Many times the emails I am trying to parse have attributes without the " or ' surrounding the value (I think mainly Microsoft generated emails). These don't seem to parse correctly. Any ways to fix this easily?
Thanks. Any help you could provide would be greatly appreciated. Here is an example. The span tag is removed correctly, but the paragraph tag stays. This happens on your demo page also.
Could you please provide an example HTML snippet so I could take a look? If it's an easy fix I might be able to fix it.
Though I want to be straight with you: I don't use this stuff myself anymore and hence development pretty much stopped...
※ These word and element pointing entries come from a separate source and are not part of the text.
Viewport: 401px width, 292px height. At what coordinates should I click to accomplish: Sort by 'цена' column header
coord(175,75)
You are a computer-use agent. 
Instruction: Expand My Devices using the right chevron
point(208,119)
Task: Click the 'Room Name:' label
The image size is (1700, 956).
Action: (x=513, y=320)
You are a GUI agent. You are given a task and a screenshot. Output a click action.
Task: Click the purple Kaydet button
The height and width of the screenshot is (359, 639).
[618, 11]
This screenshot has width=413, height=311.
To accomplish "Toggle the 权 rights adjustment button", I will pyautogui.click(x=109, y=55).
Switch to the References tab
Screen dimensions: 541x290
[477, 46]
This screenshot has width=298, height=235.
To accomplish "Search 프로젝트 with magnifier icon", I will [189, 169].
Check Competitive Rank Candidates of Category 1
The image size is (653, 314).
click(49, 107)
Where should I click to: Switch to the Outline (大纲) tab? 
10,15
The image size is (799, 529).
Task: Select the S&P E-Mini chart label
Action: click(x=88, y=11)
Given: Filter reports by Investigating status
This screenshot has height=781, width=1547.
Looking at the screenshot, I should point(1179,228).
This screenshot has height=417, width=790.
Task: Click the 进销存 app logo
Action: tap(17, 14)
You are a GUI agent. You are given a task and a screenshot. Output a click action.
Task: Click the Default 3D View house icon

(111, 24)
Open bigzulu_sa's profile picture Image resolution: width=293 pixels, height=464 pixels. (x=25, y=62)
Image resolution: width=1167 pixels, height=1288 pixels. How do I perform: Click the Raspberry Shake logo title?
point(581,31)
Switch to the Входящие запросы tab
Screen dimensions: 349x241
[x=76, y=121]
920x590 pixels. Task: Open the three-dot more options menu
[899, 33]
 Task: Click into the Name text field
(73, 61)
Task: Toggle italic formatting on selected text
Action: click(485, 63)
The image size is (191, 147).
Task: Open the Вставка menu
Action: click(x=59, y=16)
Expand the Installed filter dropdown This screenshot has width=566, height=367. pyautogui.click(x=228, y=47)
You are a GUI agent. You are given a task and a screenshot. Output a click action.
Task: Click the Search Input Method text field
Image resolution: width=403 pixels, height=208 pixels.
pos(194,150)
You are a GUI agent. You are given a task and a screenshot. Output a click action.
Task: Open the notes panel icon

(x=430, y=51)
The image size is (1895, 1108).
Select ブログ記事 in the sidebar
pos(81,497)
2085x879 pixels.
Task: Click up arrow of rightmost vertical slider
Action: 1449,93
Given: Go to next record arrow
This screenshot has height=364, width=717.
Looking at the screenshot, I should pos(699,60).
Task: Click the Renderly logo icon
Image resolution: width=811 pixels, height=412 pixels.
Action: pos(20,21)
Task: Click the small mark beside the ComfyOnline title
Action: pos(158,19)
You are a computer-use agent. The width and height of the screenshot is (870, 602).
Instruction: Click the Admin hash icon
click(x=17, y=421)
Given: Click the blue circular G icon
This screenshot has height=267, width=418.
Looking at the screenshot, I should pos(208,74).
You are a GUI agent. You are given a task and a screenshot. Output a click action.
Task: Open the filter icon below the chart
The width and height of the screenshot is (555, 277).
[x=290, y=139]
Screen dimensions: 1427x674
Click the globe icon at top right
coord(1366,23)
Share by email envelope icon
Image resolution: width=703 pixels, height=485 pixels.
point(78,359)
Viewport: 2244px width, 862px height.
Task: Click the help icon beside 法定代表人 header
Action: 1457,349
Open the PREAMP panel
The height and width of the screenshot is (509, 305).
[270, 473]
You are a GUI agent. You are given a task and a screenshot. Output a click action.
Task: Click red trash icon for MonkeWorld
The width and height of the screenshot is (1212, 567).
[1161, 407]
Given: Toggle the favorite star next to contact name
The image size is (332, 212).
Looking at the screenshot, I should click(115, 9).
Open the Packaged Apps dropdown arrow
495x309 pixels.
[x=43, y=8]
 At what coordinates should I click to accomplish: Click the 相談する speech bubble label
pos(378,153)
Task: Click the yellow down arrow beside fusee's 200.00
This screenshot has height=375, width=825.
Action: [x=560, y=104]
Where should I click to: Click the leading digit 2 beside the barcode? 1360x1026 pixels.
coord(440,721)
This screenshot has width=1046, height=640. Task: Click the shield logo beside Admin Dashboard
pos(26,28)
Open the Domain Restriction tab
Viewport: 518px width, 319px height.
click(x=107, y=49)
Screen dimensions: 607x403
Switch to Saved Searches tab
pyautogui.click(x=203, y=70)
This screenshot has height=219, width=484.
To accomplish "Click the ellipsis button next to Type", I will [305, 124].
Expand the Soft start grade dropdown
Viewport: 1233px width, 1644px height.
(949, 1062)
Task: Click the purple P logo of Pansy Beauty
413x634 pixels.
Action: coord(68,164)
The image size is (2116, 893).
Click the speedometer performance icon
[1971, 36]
Thanks. Any help you could provide would be greatly appreciated. Here is an example. The span tag is removed correctly, but the paragraph tag stays. This happens on your demo page also.
<p class=MsoNormal><span style='font-size:10.0pt;font-family:"Tahoma","sans-serif";
color:#1F497D'>inside text</span></p>
Here is the source code that I added. I am not really great at that stuff, but tried to figure something out. The second else if is what i added:
elseif (in_array($this->html[$pos].$this->html[$pos+1], array('="', "='"))) {
# get attribute value
$pos++;
$await = $this->html[$pos]; # single or double quote
$pos++;
$value = '';
while (isset($this->html[$pos]) && $this->html[$pos] != $await) {
$value .= $this->html[$pos];
$pos++;
}
$attributes[$currAttrib] = $value;
$currAttrib = '';
} elseif (in_array($this->html[$pos], array('='))) {
# get attribute value
$await = array(" ", ">");
$pos++;
$value = '';
while (isset($this->html[$pos]) && !in_array($this->html[$pos], $await)) {
$value .= $this->html[$pos];
$pos++;
}
if ($this->html[$pos] === ">") {
$pos--;
}
$attributes[$currAttrib] = $value;
$currAttrib = '';
}